节选文本 -
如何使用Python對Instagram進行數據分析？

作者：Nour Galaby 2017-09-26 19:02:09

Instagram是最大的圖片分享社交媒體平臺，每月活躍用戶約五億，每日有九千五百萬的圖片和視頻被上傳到Instagram。其數據規模巨大，具有很大的潛能。本文將給出如何將Instagram作為數據源而非一個平臺，并介紹在項目中使用本文所給出的開發方法。

[[205045]]

我寫此文的目的在于展示以編程的方式使用Instagram的基本方法。我的方法可用于數據分析、計算機視覺以及任何你所能想到的酷炫項目中。

API和工具簡介

Instagram提供了官方API，但是這些API有些過時，并且當前所提供的功能也非常有限。因此在本文中，我使用了LevPasha提供的非Instagram官方API。該API支持所有關鍵特性，例如點贊、加粉、上傳圖片和視頻等。它使用Python編寫，本文中我只關注數據端的操作。

我推薦使用Jupyter Notebook和IPython。使用官方Python雖然沒有問題，但是它不提供圖片顯示等特性。

所给材料 -
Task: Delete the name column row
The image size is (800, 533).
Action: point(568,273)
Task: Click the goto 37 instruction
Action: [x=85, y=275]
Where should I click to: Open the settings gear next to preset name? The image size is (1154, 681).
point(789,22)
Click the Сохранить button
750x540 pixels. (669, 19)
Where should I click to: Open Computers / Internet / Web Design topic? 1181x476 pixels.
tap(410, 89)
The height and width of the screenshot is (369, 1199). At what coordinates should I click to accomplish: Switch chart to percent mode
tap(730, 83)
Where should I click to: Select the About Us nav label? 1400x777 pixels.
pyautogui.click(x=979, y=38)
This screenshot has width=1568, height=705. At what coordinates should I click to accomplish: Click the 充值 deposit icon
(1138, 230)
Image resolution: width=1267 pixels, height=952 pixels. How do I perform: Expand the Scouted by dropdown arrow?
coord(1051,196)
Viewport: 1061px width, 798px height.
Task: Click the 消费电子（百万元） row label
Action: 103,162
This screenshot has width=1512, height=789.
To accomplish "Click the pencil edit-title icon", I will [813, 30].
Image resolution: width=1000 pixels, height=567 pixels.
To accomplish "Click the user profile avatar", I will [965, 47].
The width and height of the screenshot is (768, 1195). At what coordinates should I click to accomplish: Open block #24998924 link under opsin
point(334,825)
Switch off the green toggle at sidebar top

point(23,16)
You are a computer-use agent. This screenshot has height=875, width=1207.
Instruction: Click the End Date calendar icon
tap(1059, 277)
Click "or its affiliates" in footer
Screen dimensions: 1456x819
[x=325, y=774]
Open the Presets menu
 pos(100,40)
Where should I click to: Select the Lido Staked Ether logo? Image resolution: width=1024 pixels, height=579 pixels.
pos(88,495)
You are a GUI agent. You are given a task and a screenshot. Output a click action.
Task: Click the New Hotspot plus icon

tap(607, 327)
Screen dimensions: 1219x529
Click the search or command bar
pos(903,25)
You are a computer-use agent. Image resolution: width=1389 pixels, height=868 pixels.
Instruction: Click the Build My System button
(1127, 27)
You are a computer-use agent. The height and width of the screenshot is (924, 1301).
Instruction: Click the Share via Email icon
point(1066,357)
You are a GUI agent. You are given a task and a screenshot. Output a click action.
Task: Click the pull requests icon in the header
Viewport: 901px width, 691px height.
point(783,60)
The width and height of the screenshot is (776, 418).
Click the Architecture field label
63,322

你的任务 -
**A.** 请从关于用 Python 分析 Instagram 数据的文章中一字不差地引用一段，从含有“如何使用Python對Instagram進行數據分析？”的词句开始，到“任何你所能想到的酷炫項目中。”之后结束。
**B.** 请把上面条目中从含有“Image resolution: width=1267”的那一行起、到含有“tap(607, 327)”的那一行止（首尾两行都包括在内）的内容转换成编号列表，空行不计，只列出这些行。

依次输出 -
**A.**
如何使用Python對Instagram進行數據分析？

作者：Nour Galaby 2017-09-26 19:02:09

Instagram是最大的圖片分享社交媒體平臺，每月活躍用戶約五億，每日有九千五百萬的圖片和視頻被上傳到Instagram。其數據規模巨大，具有很大的潛能。本文將給出如何將Instagram作為數據源而非一個平臺，并介紹在項目中使用本文所給出的開發方法。

[[205045]]

我寫此文的目的在于展示以編程的方式使用Instagram的基本方法。我的方法可用于數據分析、計算機視覺以及任何你所能想到的酷炫項目中。

**B.**
1. Image resolution: width=1267 pixels, height=952 pixels. How do I perform: Expand the Scouted by dropdown arrow?
2. coord(1051,196)
3. Viewport: 1061px width, 798px height.
4. Task: Click the 消费电子（百万元） row label
5. Action: 103,162
6. This screenshot has width=1512, height=789.
7. To accomplish "Click the pencil edit-title icon", I will [813, 30].
8. Image resolution: width=1000 pixels, height=567 pixels.
9. To accomplish "Click the user profile avatar", I will [965, 47].
10. The width and height of the screenshot is (768, 1195). At what coordinates should I click to accomplish: Open block #24998924 link under opsin
11. point(334,825)
12. Switch off the green toggle at sidebar top
13. point(23,16)
14. You are a computer-use agent. This screenshot has height=875, width=1207.
15. Instruction: Click the End Date calendar icon
16. tap(1059, 277)
17. Click "or its affiliates" in footer
18. Screen dimensions: 1456x819
19. [x=325, y=774]
20. Open the Presets menu
21.  pos(100,40)
22. Where should I click to: Select the Lido Staked Ether logo? Image resolution: width=1024 pixels, height=579 pixels.
23. pos(88,495)
24. You are a GUI agent. You are given a task and a screenshot. Output a click action.
25. Task: Click the New Hotspot plus icon
26. tap(607, 327)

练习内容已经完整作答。